Exercise brief
From the line with "1226x733 pixels." to the line with "Given: Click the STARNEWS watermark text", retype every line exactly, including those two, and leave out the rest of the data below.

↓

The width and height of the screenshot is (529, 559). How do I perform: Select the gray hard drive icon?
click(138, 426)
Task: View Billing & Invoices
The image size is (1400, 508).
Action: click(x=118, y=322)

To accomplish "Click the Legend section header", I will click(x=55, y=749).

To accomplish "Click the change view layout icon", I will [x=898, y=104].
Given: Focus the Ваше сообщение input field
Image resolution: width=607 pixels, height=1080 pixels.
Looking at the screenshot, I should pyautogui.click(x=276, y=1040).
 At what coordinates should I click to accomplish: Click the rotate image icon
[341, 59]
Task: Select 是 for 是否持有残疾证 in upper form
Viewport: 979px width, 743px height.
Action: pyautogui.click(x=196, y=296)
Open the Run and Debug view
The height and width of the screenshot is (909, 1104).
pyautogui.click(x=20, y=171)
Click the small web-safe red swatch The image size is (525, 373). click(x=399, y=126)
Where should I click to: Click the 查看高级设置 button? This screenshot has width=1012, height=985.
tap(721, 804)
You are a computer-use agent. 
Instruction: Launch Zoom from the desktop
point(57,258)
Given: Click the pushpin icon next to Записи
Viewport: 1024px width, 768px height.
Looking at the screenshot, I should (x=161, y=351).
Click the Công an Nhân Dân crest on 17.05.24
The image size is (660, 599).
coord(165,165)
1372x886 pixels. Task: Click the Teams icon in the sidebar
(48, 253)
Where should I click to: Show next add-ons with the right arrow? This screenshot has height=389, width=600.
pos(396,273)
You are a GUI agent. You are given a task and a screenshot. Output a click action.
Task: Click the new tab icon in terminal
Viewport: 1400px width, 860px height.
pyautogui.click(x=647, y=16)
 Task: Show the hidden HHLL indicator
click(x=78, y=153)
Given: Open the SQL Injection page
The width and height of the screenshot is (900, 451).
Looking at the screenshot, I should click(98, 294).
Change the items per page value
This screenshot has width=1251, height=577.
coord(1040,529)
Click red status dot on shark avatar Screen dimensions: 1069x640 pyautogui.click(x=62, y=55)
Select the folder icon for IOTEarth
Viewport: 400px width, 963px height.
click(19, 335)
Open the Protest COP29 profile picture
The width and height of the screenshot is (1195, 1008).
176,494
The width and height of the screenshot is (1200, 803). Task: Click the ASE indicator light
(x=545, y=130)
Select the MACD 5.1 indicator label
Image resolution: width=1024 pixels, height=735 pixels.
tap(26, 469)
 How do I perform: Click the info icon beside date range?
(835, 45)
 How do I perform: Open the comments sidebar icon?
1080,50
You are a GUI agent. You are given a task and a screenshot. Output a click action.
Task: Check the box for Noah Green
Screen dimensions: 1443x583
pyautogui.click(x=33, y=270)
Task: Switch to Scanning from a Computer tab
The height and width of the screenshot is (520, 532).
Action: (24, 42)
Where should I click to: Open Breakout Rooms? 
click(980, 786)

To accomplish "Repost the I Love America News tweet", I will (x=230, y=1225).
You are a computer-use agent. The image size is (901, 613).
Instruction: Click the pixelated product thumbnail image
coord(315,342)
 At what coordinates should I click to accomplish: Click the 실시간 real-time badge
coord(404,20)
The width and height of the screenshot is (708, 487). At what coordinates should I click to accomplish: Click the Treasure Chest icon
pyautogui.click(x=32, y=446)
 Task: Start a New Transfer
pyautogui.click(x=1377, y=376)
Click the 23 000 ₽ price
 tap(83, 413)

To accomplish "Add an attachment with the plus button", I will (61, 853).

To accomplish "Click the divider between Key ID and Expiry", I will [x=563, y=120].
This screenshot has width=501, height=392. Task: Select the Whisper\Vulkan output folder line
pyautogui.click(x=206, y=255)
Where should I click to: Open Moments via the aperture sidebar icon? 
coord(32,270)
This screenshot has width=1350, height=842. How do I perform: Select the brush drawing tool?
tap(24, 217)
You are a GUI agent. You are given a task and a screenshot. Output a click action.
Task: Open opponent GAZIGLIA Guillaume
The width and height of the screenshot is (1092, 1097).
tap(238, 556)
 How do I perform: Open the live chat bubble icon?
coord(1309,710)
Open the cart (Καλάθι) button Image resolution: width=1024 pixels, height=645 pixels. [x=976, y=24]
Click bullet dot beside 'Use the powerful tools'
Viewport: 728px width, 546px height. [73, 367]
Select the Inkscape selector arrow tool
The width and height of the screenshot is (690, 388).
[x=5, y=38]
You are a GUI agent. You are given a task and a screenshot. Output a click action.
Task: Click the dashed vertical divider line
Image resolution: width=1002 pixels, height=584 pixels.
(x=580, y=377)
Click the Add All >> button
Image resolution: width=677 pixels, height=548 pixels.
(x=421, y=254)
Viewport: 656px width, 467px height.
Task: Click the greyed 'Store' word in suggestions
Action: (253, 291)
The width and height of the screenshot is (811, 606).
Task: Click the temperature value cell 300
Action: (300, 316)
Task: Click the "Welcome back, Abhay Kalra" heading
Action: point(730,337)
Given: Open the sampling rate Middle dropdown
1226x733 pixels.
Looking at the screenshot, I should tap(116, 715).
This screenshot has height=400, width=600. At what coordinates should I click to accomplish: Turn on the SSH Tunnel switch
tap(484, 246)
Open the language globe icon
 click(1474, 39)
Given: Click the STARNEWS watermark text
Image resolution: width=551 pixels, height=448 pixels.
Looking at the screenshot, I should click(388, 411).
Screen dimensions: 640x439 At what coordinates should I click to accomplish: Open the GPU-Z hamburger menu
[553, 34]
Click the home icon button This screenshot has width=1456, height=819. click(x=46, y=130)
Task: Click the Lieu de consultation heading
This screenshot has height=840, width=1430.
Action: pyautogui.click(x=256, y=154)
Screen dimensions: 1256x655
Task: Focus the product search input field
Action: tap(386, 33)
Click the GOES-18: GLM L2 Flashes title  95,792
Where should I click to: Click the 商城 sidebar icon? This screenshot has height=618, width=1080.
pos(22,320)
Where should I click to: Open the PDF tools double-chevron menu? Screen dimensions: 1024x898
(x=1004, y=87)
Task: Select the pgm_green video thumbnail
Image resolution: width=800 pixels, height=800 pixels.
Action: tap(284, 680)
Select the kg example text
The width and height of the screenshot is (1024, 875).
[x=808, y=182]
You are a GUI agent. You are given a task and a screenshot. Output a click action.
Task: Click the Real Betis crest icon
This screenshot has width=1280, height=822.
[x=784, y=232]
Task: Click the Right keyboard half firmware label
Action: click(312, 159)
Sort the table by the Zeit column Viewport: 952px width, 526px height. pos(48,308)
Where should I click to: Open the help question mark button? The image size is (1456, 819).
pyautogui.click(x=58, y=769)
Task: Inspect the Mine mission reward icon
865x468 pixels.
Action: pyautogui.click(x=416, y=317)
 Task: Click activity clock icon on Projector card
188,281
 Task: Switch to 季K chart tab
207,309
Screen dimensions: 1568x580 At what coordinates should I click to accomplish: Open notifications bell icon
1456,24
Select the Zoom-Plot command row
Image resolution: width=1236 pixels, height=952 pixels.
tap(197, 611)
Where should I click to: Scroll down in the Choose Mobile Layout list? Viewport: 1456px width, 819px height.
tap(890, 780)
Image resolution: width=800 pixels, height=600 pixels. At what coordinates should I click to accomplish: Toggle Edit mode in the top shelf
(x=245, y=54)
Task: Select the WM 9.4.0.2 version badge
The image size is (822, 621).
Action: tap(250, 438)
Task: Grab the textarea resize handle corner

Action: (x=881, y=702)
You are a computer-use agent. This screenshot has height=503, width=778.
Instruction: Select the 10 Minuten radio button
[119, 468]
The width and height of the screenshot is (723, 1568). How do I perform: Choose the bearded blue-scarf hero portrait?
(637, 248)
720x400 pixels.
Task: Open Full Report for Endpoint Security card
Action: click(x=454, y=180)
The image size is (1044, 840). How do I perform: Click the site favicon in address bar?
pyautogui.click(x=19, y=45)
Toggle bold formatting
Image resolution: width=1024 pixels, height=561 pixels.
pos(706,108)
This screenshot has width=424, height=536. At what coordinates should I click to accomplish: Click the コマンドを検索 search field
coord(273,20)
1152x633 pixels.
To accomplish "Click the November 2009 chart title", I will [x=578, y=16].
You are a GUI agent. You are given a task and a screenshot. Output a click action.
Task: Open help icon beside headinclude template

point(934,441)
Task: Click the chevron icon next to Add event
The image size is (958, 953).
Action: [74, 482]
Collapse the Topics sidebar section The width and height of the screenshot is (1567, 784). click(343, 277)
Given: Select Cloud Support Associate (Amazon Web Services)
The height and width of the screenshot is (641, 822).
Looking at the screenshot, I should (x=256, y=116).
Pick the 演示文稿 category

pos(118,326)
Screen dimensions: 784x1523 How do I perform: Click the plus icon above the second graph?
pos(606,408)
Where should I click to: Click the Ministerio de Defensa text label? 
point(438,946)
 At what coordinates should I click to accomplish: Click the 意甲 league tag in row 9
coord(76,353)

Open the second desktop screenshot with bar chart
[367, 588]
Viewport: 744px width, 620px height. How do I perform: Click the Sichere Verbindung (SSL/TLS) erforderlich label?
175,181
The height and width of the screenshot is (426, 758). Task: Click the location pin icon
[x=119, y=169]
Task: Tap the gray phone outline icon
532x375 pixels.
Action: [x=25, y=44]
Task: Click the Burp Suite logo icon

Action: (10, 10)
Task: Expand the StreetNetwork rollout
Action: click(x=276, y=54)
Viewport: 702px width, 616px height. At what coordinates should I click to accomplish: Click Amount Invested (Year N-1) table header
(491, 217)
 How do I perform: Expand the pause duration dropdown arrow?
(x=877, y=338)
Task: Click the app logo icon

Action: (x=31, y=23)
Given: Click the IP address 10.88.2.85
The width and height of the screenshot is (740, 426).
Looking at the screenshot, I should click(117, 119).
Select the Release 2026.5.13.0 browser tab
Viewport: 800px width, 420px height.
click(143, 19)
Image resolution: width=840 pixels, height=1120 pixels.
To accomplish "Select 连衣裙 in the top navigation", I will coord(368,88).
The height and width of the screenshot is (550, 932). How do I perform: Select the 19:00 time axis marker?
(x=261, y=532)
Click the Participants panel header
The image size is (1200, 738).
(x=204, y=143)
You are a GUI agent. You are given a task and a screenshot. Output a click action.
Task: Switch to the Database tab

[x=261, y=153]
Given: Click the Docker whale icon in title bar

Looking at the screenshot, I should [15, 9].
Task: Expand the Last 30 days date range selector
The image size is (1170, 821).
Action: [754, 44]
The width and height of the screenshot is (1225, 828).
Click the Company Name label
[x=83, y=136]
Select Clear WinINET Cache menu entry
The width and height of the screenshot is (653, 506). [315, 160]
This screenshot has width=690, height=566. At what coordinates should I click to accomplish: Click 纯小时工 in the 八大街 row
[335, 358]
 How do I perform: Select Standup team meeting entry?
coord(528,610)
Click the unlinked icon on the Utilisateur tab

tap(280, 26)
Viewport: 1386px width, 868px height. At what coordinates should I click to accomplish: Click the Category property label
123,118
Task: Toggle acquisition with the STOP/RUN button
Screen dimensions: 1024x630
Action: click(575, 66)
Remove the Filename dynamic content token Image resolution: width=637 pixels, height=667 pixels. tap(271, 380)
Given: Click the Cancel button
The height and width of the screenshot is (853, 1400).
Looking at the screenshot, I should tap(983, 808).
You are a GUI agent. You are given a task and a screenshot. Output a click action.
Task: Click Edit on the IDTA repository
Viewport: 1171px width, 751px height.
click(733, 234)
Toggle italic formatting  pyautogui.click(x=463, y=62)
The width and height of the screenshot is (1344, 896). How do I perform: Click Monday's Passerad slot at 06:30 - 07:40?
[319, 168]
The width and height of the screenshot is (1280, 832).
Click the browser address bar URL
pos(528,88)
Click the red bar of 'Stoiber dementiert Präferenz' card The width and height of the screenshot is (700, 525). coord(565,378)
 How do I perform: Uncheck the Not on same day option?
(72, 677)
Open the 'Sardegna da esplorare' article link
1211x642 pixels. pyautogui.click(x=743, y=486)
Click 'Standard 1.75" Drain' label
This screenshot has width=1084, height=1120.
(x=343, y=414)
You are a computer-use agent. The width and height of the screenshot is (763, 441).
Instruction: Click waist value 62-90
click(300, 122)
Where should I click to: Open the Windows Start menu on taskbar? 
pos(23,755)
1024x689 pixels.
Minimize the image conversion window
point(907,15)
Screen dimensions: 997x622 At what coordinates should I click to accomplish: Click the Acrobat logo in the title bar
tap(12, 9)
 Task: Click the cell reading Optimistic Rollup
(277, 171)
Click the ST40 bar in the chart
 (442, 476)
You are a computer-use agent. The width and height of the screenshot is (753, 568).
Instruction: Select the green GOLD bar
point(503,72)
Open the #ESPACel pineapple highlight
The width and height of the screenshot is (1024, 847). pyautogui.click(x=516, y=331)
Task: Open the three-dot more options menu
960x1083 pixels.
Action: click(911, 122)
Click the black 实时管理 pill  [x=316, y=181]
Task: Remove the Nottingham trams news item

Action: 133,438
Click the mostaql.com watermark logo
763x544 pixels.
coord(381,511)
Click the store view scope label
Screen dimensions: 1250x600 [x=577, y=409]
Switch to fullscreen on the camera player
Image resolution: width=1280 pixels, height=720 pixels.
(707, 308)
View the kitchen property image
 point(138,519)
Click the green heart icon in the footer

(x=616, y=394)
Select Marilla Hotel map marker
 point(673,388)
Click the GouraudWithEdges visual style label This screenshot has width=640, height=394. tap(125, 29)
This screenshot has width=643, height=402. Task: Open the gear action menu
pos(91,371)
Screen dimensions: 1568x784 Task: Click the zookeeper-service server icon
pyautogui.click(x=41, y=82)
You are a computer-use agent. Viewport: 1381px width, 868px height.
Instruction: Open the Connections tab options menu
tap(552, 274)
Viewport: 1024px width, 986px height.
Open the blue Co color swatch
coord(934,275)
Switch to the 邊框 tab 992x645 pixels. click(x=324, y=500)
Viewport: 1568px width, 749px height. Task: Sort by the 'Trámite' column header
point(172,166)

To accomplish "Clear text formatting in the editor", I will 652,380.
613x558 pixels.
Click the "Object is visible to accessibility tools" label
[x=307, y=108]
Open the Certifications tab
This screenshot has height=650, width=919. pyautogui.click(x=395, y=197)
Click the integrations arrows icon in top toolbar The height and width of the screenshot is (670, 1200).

↑

Expected answer
1226x733 pixels.
Looking at the screenshot, I should tap(116, 715).
This screenshot has height=400, width=600. At what coordinates should I click to accomplish: Turn on the SSH Tunnel switch
tap(484, 246)
Open the language globe icon
 click(1474, 39)
Given: Click the STARNEWS watermark text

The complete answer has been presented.